The Young View of Things

The fact that boomers collectively possess a lot of wealth is reason enough to get beyond the stereotypes and learn what they really think, want and need. But the true value of taking a closer look is that they’re really quite similar to younger generations.

Baby boomers — and the brands that recognized their potential — literally created the idea of youth culture more than 40 years ago. Every generation, from the baby boomers on down, began as “Generation Youth,” and they’ll cling to that identity (rightly!) even as they follow the path boomers have been on for decades.
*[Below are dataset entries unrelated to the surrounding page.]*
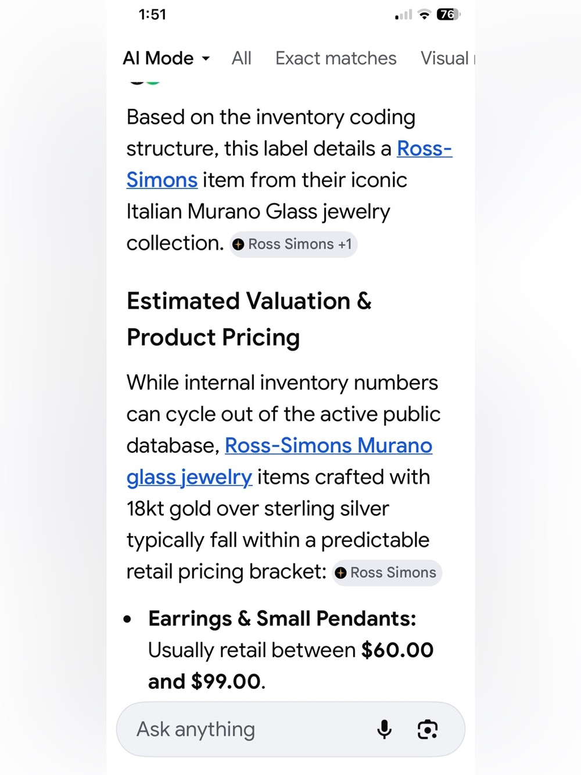Viewport: 581px width, 775px height.
Task: Tap the 1:51 clock in status bar
Action: [152, 15]
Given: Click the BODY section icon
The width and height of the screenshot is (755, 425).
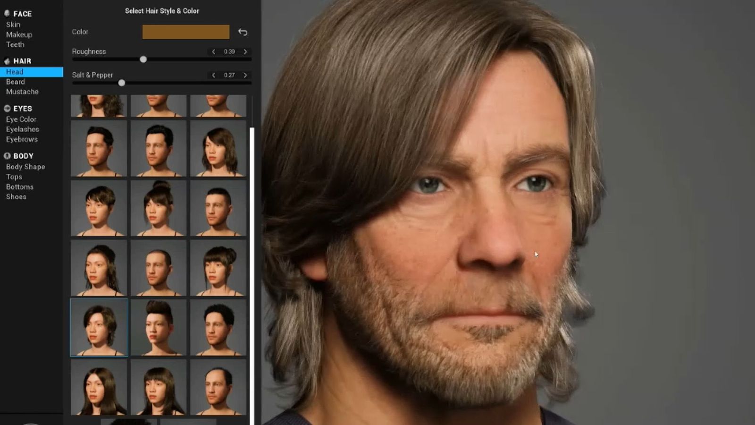Looking at the screenshot, I should 7,156.
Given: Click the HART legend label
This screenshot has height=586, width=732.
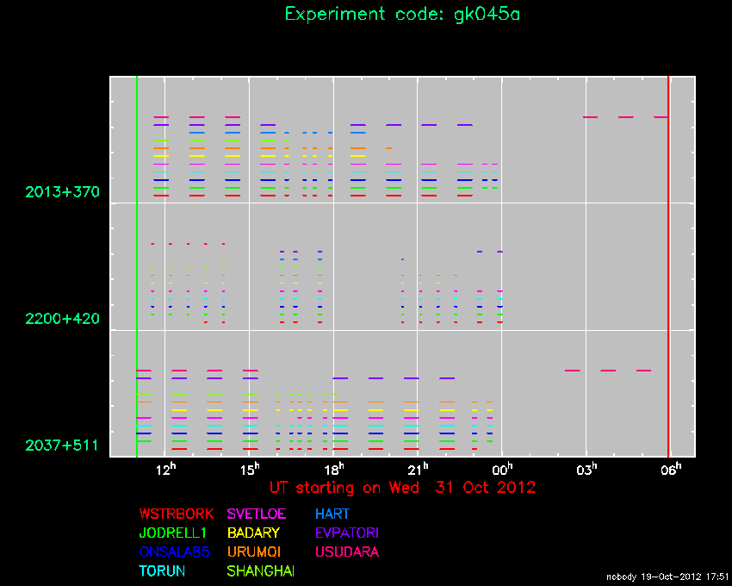Looking at the screenshot, I should click(332, 514).
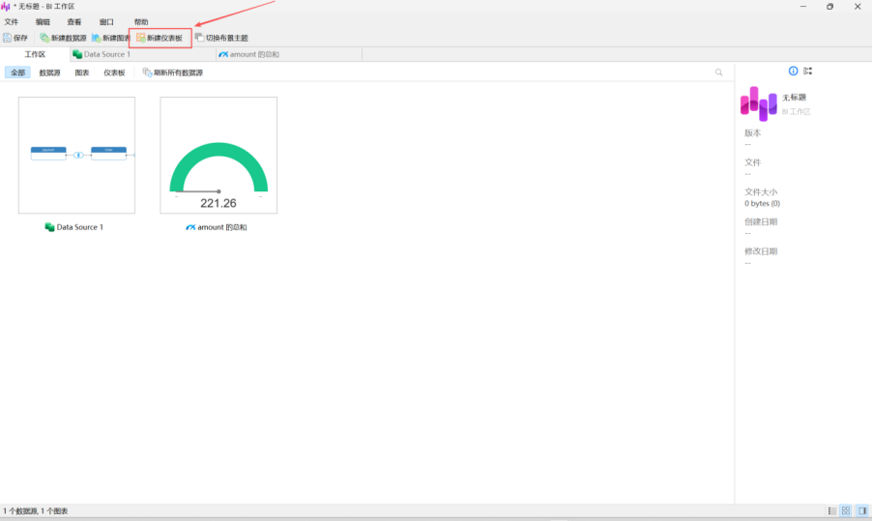Click New Chart (新建图表) toolbar icon
The image size is (873, 521).
point(96,38)
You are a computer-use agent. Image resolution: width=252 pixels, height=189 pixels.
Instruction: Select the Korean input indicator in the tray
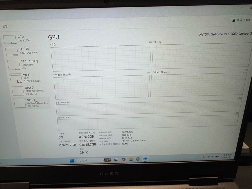(x=203, y=157)
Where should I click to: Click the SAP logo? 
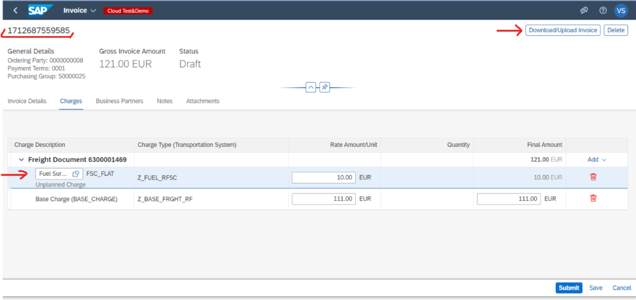[41, 11]
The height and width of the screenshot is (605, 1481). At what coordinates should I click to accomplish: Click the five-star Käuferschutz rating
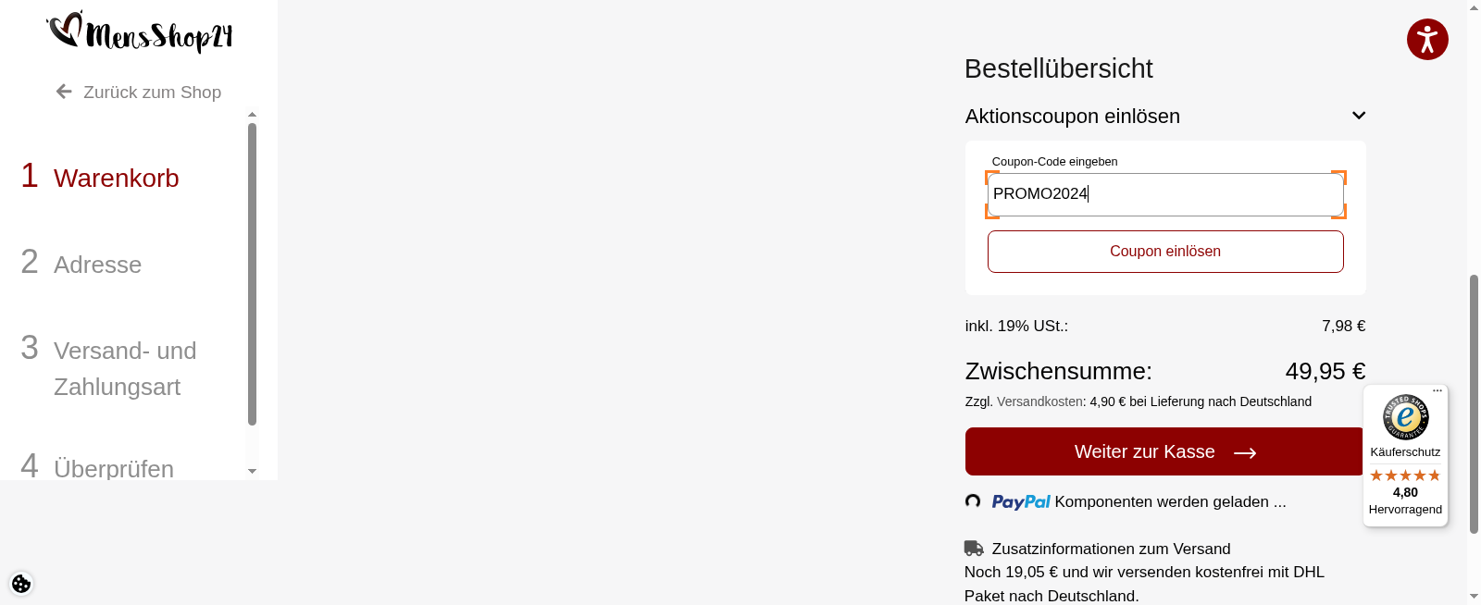pos(1404,475)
In the words of the old Pepsi campaign, we all want to hold on to “the young view of things,” to “come alive!”

Baby boomers understand that need like no one else. They’ve endured, and they intend to keep at it. Brands that want to do the same might learn from their experience.

Sources:

BoomAgers: Dedicated to the Most Valuable Generation. www.boomagers.com

National Association of Baby Boomers. www.babyboomers.com

Stanfel, Rebecca. “Pepsi-Cola Company: Come Alive! You’re in the Pepsi Generation Campaign.” In Encyclopedia of Major Marketing Campaigns. Volume 1, edited by Thomas Riggs, 1317–1350. Detroit: Gale Group, 2000.

Vincent, Grayson K., and Velkoff, Victoria A. “The Next Four Decades: The Older Population in the United States: 2010 to 2050.” Washington DC: U.S. Census Bureau, 2010.